Because there’s an expectation of what Kylesa should sound like?

“Yes… but I think we’ve found a nice balance of keeping it pretty heavy, whether sonically or thematically. We’ve done a lot of experimentation, and at this point I think we’ve successfully been able to combine our musical interests, which are pretty vast, into this one entity that is Kylesa.”

Phillip, who has also taken over production duties on the last two records (“As we go on it’s getting to the point where we have our own language… it’s just easier to do it for ourselves”), has been expanding his musical abilities, encouraging their evolution. “There’s always been a drive within myself and Laura to try new things. I’ve spent years with guitars, and there’s plenty of room for me to improve, but at the same time, it’s been fun to try new things. I’ve been playing the theremin for a few years. There’s a good bit of it on the last two records. I try to find ways to make it sound unique and not like an old sci-fi movie!”

It’s a creative tension that has its roots in Phillip’s former crust band, Damad, where he found himself frustrated by the expectations of the music scene surrounding him.

“Looking back now, Damad was a little too ahead of its time. Nobody knew quite where we stood, even in the underground, but I was OK with that. I saw how easy it was for people to want to put you in a genre at that time, and that’s not the kind of person that I am or Laura is.”

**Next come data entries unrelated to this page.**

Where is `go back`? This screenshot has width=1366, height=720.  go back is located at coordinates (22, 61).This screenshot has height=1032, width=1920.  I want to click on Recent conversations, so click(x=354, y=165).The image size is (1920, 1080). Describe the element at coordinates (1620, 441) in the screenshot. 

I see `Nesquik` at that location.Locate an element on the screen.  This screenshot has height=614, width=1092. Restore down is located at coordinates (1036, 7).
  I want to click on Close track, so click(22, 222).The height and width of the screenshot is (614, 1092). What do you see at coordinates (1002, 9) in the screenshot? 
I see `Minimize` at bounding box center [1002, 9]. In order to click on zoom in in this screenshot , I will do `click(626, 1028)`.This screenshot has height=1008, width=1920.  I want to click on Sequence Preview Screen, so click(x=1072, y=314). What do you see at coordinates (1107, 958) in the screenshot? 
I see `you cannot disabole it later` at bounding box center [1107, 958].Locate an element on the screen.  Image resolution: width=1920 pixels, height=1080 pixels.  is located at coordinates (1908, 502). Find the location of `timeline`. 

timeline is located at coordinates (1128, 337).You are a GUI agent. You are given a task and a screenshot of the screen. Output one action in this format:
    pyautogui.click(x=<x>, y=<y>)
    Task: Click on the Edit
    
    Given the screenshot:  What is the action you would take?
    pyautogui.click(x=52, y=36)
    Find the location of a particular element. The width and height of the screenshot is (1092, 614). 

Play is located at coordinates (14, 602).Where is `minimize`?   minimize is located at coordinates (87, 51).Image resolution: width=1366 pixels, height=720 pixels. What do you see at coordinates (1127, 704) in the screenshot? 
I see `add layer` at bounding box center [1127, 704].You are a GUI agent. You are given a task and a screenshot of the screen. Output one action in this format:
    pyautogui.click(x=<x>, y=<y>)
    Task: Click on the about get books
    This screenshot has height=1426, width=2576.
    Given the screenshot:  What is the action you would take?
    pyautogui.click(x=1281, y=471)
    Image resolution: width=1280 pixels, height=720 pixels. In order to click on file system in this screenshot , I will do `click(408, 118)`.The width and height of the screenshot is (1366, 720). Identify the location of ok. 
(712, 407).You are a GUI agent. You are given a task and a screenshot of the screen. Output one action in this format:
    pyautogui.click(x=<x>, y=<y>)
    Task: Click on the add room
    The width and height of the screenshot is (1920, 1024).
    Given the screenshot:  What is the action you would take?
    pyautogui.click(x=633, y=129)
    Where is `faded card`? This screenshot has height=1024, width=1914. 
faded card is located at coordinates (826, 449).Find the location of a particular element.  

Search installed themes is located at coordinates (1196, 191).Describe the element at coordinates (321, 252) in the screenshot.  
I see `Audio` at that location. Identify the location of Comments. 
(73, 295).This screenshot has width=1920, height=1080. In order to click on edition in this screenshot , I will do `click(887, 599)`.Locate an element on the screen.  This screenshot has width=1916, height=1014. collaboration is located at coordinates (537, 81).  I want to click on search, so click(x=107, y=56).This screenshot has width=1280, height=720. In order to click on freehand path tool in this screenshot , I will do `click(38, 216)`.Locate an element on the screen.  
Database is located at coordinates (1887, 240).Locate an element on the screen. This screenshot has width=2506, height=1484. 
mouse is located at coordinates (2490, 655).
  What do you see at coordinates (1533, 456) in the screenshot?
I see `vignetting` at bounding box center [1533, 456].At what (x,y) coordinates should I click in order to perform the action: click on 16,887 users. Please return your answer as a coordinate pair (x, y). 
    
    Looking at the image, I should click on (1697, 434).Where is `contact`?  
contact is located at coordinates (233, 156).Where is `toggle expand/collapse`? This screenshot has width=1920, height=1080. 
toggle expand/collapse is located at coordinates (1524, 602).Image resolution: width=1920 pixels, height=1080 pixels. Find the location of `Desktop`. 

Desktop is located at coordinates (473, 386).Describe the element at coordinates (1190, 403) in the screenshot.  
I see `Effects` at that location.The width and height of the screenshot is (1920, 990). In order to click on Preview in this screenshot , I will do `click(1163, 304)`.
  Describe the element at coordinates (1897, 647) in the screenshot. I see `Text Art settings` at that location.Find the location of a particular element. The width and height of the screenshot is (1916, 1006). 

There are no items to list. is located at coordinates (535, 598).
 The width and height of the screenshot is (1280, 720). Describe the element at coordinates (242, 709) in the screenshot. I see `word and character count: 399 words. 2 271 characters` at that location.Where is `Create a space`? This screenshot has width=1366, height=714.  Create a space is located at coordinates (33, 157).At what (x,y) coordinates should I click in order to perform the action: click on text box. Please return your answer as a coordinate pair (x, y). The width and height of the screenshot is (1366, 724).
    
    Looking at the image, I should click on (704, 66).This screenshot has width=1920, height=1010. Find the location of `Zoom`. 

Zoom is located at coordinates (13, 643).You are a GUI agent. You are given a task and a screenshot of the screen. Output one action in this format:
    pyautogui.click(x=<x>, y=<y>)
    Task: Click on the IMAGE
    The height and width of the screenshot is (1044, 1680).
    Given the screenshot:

Laura concurs, strenuously, having moved to Savannah whilst still in school, meeting Phillip and being really “gung ho” when the duo first started Kylesa. “In the beginning we were this heavy band that was kinda sludgy, kinda punk, kinda metal, but the punks thought we were too metal, the metalheads liked us but we weren’t quite metal enough, and the stoners dug us, but we weren’t quite stoner rock enough. We were always outsiders. That was disheartening as an idealistic early 20-something… That said, there’s since been a lot of cross-pollination of genres, and that’s cool, I think people are much more accepting of it than they were 10 years ago.”

As Kylesa continue to push their limits, it’s to Phillip’s chagrin that they now find themselves lumped in with scenes that they’ve never considered themselves part of. “I think we’ve been put into certain genres, or people associate us with certain themes. It’s kind of weird in a sense because in a lot of ways we were doing some of these ideas before some of the bands that people think we were trying to be like – people just heard those bands before they heard us! Does it annoy us? Yeah! It can be weird. There are always going to be people who try to lump you in with other bands, but at least at this point its bands that we know and respect. It could be way worse. We’re not ever going to feel bound to any scene.

“It’s always been our intention to expand within heavy music, that’s our canvas, and I think there’s still plenty of room,” asserts Phillip. “I started in ’93, and coming all the way now, all these years later, I think we’ve found a way to expand with every record. I don’t think there are any limits.”